We then managed to consume the best part of a grilled seabass with salsa verde that could have easily served three - expensive at £49 but perfectly cooked and incredibly fresh. (Not all the mains are as expensive. A whole mackerel with ginger would only have been £18 and you could easily make up a meal from the ‘small plates’ which, oysters, crab and tiger prawns apart, mainly hover around £7-10)
Wine follows a similar pattern, pricewise. You could spend a bomb on a bottle of Dom Perignon which at £200 is the same as at Rick Stein’s Seafood restaurant but the very decent Devaux house champagne is available at £11 a glass.

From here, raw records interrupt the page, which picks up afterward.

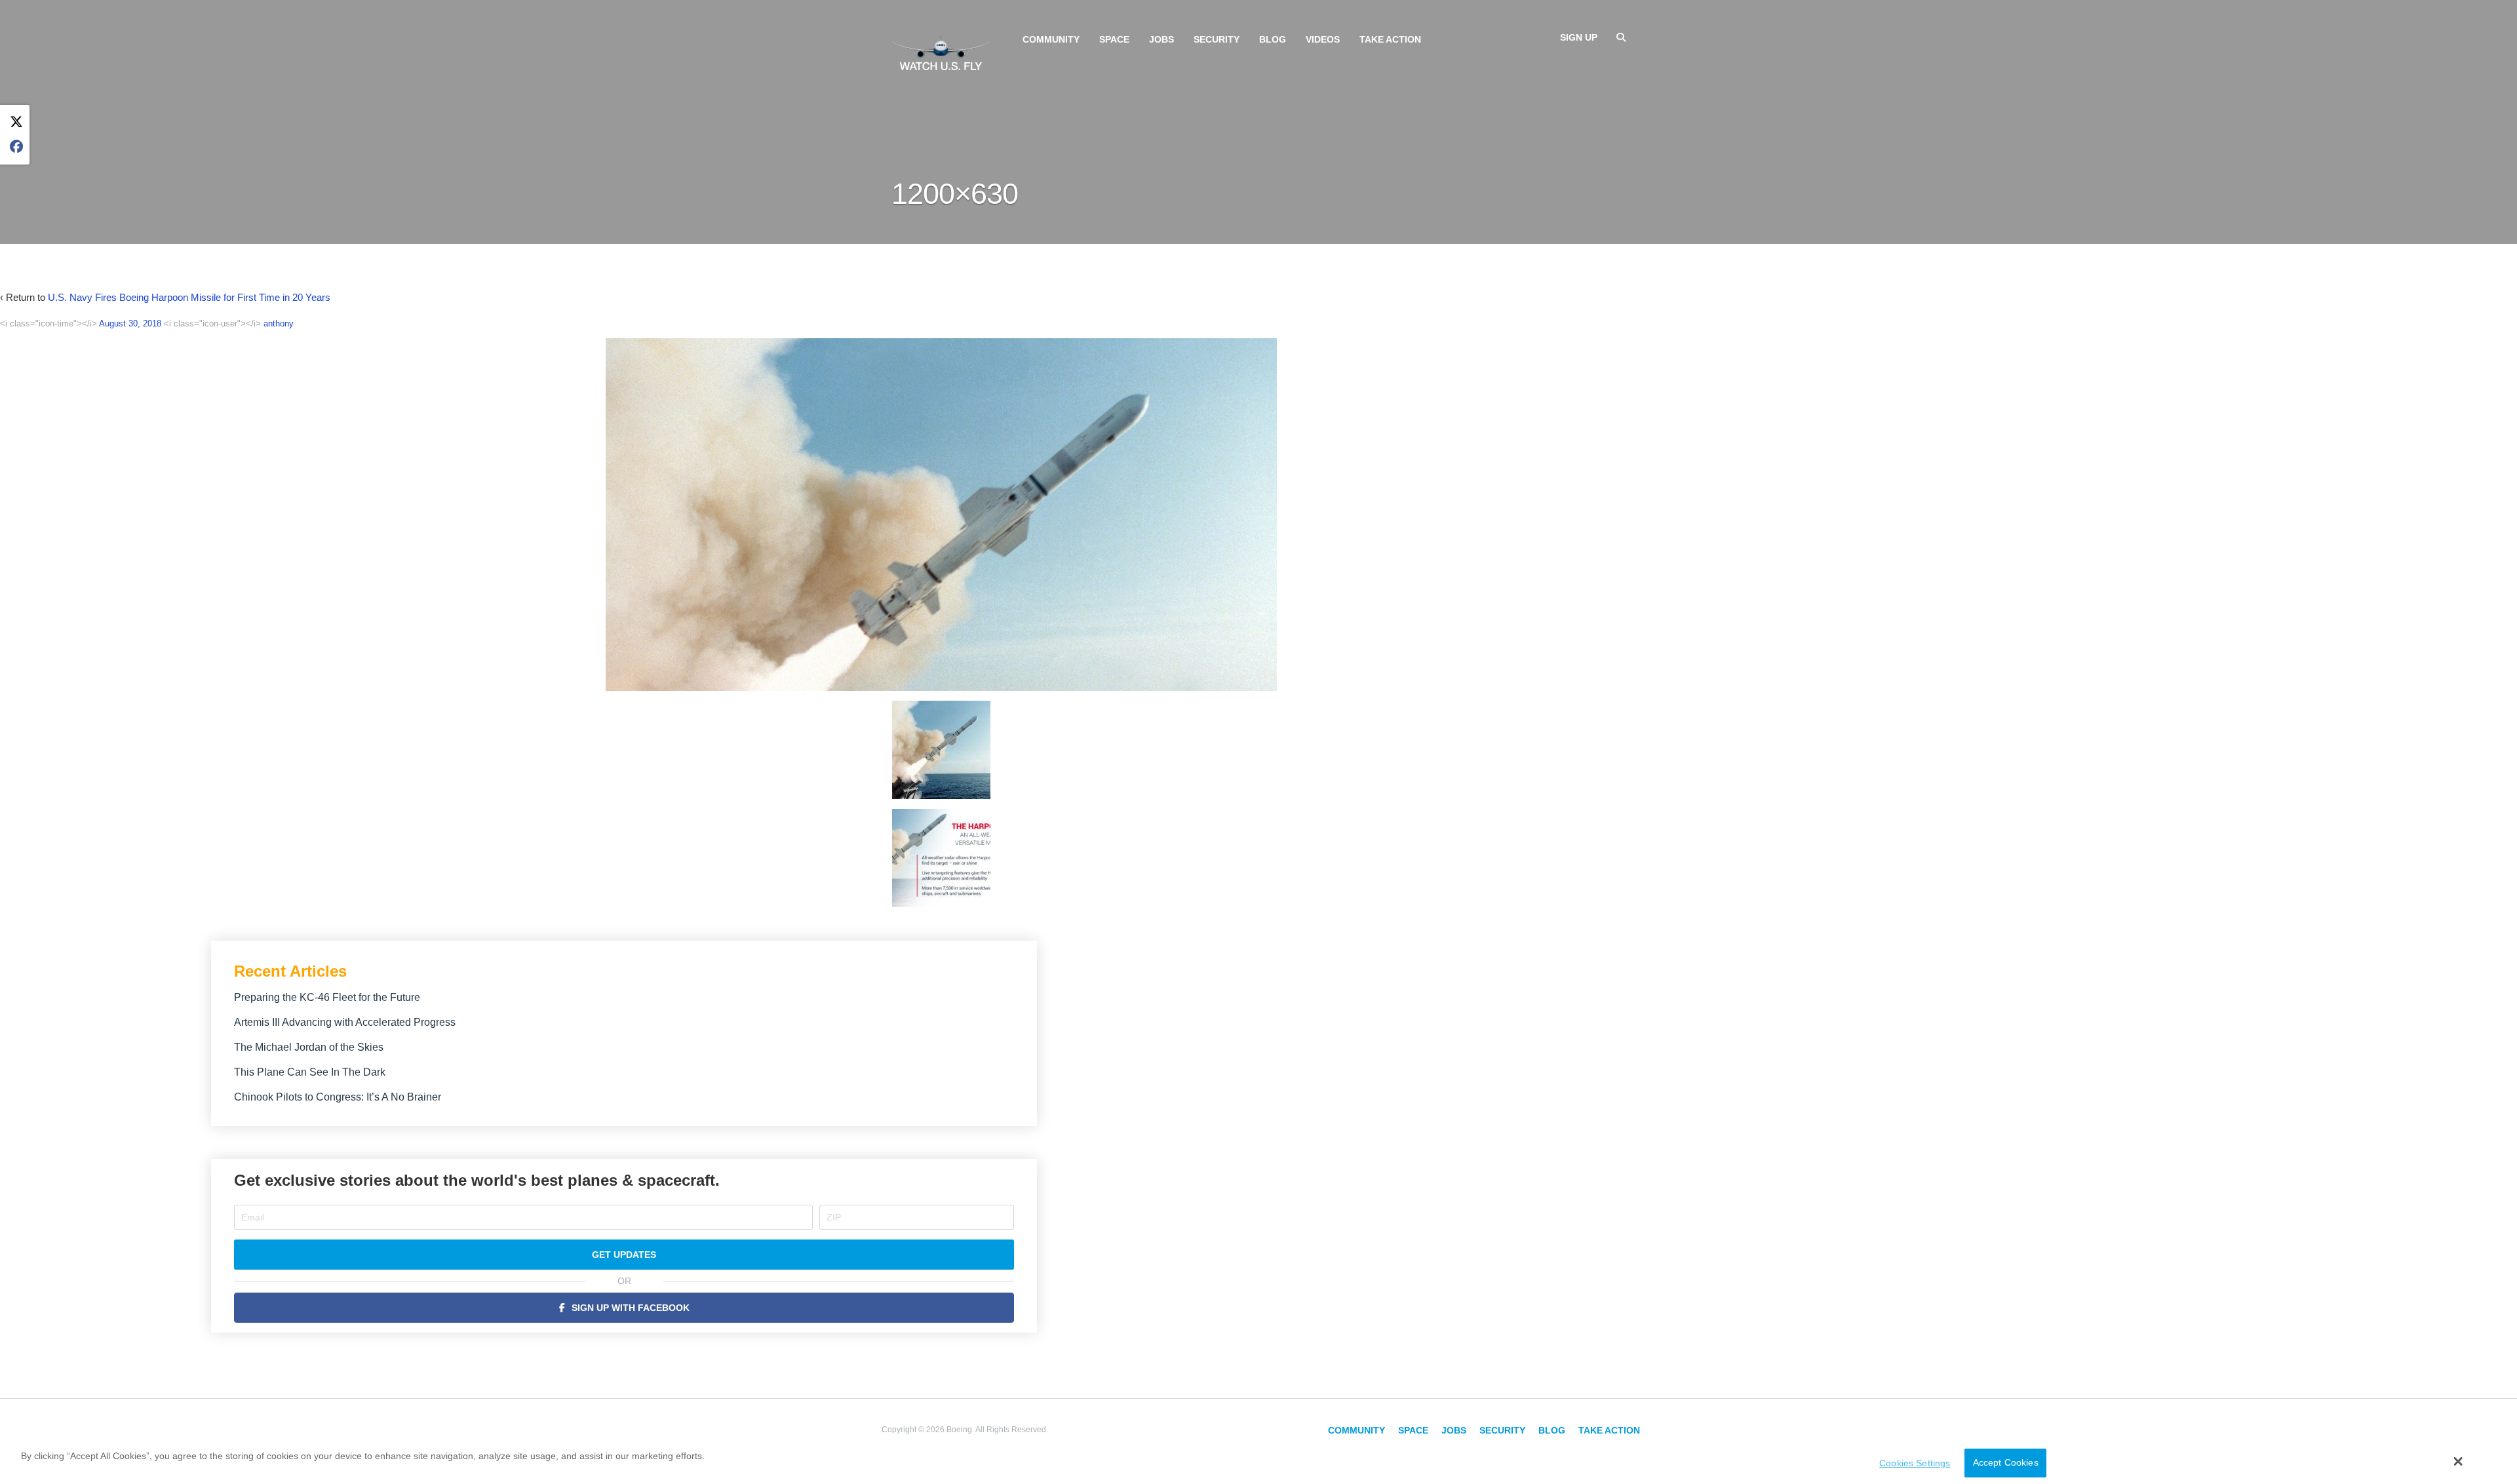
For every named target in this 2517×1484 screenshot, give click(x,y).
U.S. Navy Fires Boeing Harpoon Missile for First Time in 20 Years (189, 297)
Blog (1272, 39)
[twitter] (16, 122)
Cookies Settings (1914, 1463)
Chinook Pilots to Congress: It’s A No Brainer (337, 1097)
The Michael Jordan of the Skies (308, 1047)
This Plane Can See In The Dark (309, 1072)
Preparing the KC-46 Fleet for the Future (327, 997)
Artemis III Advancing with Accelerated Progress (345, 1022)
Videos (1323, 39)
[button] (2458, 1462)
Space (1114, 39)
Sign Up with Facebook (631, 1307)
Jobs (1161, 39)
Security (1216, 39)
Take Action (1390, 39)
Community (1051, 39)
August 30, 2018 (130, 323)
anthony (278, 323)
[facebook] (16, 147)
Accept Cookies (2006, 1463)
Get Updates (624, 1254)
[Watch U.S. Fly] (940, 52)
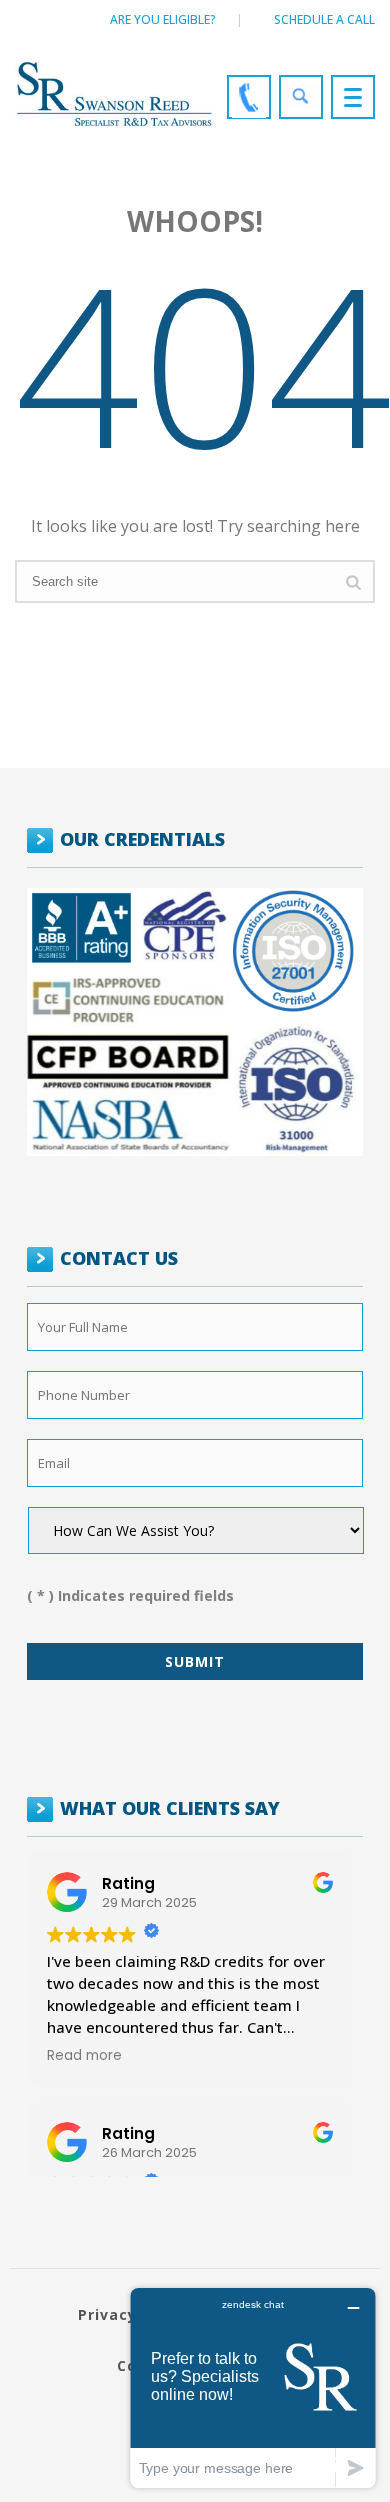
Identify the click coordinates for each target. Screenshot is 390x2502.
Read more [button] (84, 2056)
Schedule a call (324, 19)
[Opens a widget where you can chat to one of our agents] (253, 2387)
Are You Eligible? (163, 19)
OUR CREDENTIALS (142, 839)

The fabulous Greywacke Wild Sauvignon - a worthy alternative to Cloudy Bay - is a toppy £65 but you can order the zesty Godello do Monterrei from Mara Martin - their best seller - for a far more affordable £29 or £5.50 a glass. Basic Chablis is pricey at £55 a bottle but there’s a good Languedoc chardonnay for £30.
So Blunos can be expensive, as befits a Michelin star-standard restaurant. It would be ideal if you wanted to book somewhere in Bath for a celebration but it’s also a good place to go for some great fish and a lighter meal - though I can imagine the cooking might not be quite as precise if the man himself was not in the kitchen**. (Those tortellini, in particular, are a hard act to pull off.)
Treat it like a seafood tapas restaurant, share a few small plates, especially the daily specials, have a glass of white wine or prosecco and you could get out at under £25 a head. Which for cooking of this quality is great value.
PS There is also (a distinct boon in Bath) off-street parking.
Blunos is at The County Hotel, 18-19 Pulteney Rd, Bath BA2 4EZ. Phone: 01225 481188. Closed Sunday and Monday and - note, late eaters - for reservations after 9.30pm in the evening on other days. Also closed for refurbishment in January 2015
I ate at Blunos as a guest of the restaurant
* I may be on my own on this. Several reviewers on Trip Advisor love the decor ;-)
** which, to be fair, he generally is. And often bringing dishes to the table and chatting to the guests.